Por la mañana, Arkady fue el primer hombre que entró en el hogar del marinero, donde un escribiente reconoció que el Estrella Polar seguía en el puerto y necesitaba un trabajador para la factoría. Llevó su permiso de trabajo a una habitación con puerta de acero para que se lo sellara la sección marítima del KGB, y también firmó un papel que decía que la deserción de un marinero soviético era una traición. En la mesa de despacho había dos teléfonos negros para comunicar con oficinas locales y uno rojo para hablar directamente con Moscú. Arkady se sorprendió de que no tomaran tantas precauciones en el caso de la navegación de cabotaje. Se dijo que los teléfonos negros no representaban ningún peligro, a menos que los usaran para llamar a Sajalin. Si alguien se tomaba la molestia de comprobar su nombre por medio del teléfono rojo, no llegaría más lejos de donde estaba.

—Hay norteamericanos —advirtió el capitán encargado de atenderle.

—¿Cómo? —Arkady estaba distraído mirando los teléfonos.

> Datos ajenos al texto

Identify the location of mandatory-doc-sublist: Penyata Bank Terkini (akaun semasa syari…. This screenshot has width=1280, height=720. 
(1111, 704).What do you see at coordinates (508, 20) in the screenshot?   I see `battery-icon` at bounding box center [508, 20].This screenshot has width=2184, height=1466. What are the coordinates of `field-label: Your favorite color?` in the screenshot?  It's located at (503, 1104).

—Que hay norteamericanos en el buque. Bastará con que actúes de forma natural y con que te muestres amistoso, pero sin excederte. De hecho, lo mejor es no decir nada de nada —selló el permiso de trabajo sin leer siquiera el nombre que constaba en él—. No quiero decir que tengas que esconderte.

Esconderse… ¿Cuántas veces se había escondido ya? Primero en la profunda lejanía de la sala psiquiátrica y después de que Pribluda lo hiciera resucitar, en Siberia y en el buque, comportándose como un ser inerte, medio muerto.

Ahora, dormido en su estrecha litera, se preguntó a sí mismo:

«¿No sería bueno volver a vivir?»

Zina Patiashvili había vuelto nadando. Quizás él también podría hacerlo.